It is safe now to say that "Web 2.0" is dead. The evidence is irrefutable and it exposes the twin fallacies the concept of Web 2.0 has depended upon: 1) that people can build their worlds around - indeed, will want to build their worlds around - social networking; and 2) that social networking offers a viable, massively scalable business model.
Let's begin with Facebook, the most popular social networking website in the world. With more than 120 million members, and 60 billion monthly page views, the website is expanding at a white-hot rate. At any given time, students are facebooking each other around the world - in more than 30 languages (with user-created translated editions of the site) - thousands of time per second. While not yet profitable, Facebook has achieved in only four years the signifier of a premium brand - it is now a verb.

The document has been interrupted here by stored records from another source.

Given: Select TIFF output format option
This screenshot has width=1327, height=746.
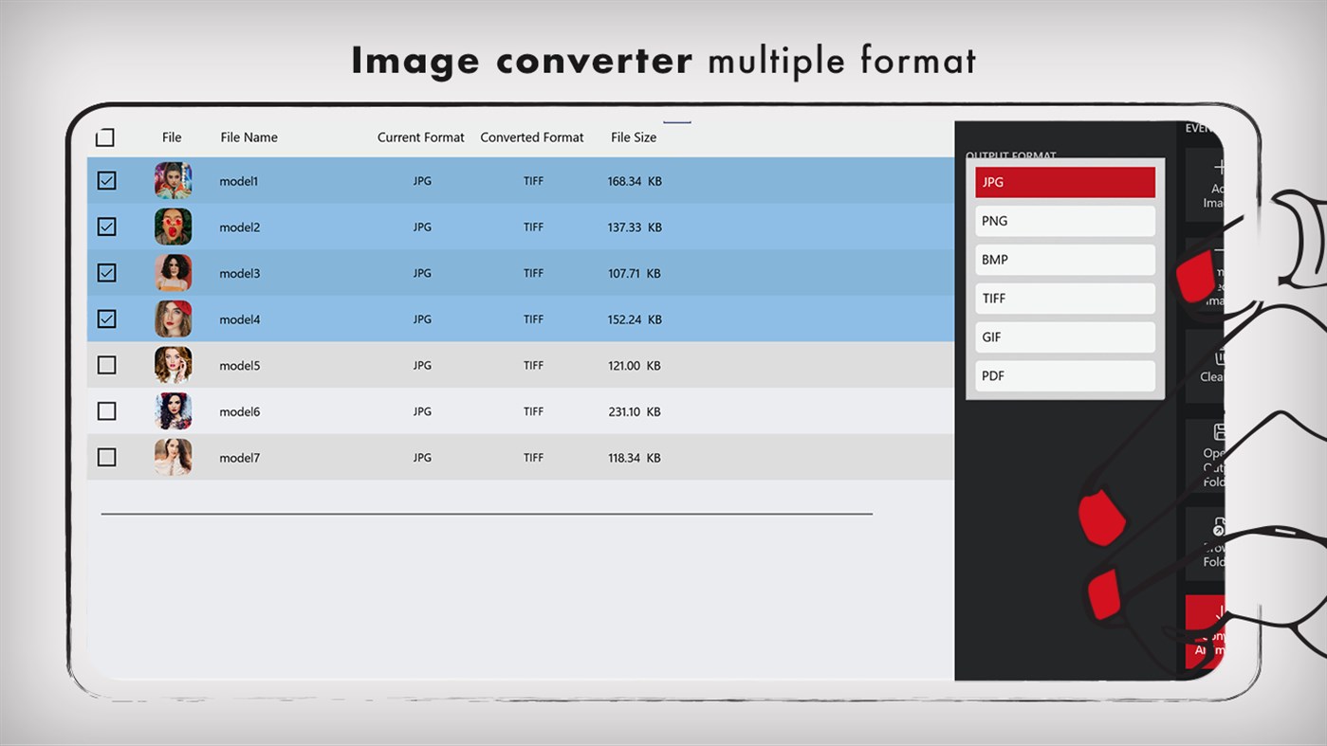Looking at the screenshot, I should pos(1064,298).
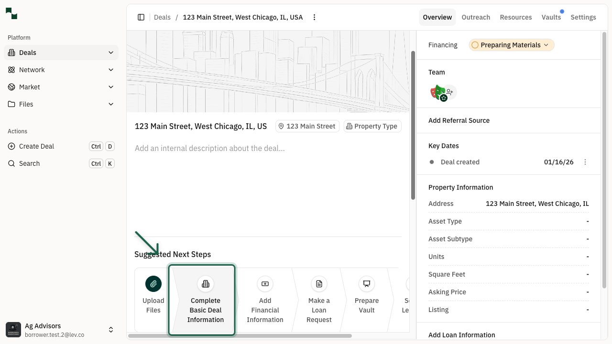Click the Make a Loan Request document icon
Viewport: 612px width, 344px height.
319,284
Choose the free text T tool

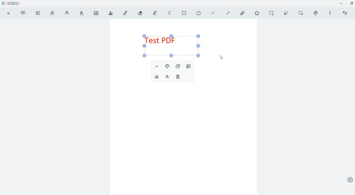(x=169, y=13)
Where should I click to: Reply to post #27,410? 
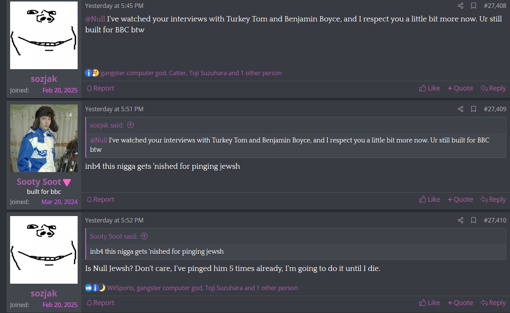(x=493, y=303)
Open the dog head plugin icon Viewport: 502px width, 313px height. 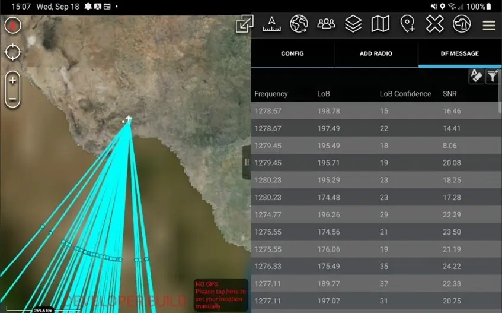(462, 24)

A recipient of almost $350 million in equity funding (and another $240 million in debt funding), Facebook charmed the technocracy in 2007 when Microsoft purchased a 1.6 percent stake for $246 million, valuing the company at more than $15 billion. Now, as we close the books on 2008, one might wonder if Facebook is actually worth anything.

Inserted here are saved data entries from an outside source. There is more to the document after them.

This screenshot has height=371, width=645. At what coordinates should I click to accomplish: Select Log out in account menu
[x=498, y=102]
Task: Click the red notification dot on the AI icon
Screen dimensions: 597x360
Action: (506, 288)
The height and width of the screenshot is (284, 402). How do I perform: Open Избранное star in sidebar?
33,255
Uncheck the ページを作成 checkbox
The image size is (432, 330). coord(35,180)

The company has grown rapidly by any measure, with estimated 2008 revenues of nearly $300 million. From zero to $300 million in four years is nothing to sneeze at. But the company is burning through cash much more quickly than it can replenish its coffers. Its electricity, bandwidth, data storage, and personnel costs are immense. The company needs to buy 50,000 servers alone in 2008 and 2009 to manage its traffic and storage needs.

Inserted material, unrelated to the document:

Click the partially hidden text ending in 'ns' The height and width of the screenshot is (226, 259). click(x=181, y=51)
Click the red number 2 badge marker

At the same time, the economy - and advertising rates for banner ads - have fallen off a cliff. Facebook has grown overly dependent on international growth - with 3 out of 4 users from outside the United States. Foreign use is expensive to support and generates little revenue. And so the rumor mill churns with stories of the company's financial quandary. Will Facebook run out of cash? Has it grown too large for US corporations, private equity funds, and venture funds to finance? Can it go public? Why is Facebook CFO Gideon Yu in Dubai? Is a sovereign wealth fund the only cash option for Facebook at this point? Is Facebook itself staring into the gun barrel of the largest financing down-round in history?
Facebook's problem is not simply that it cannot grow revenues rapidly enough. Facebook confronts the challenge that aggrieves any social network creating a virtual reality for building and sustaining human relationships. That challenge is Burnout, the acrid smell of neurons frying, and eventually a longing to return to the wholeness of the physical world.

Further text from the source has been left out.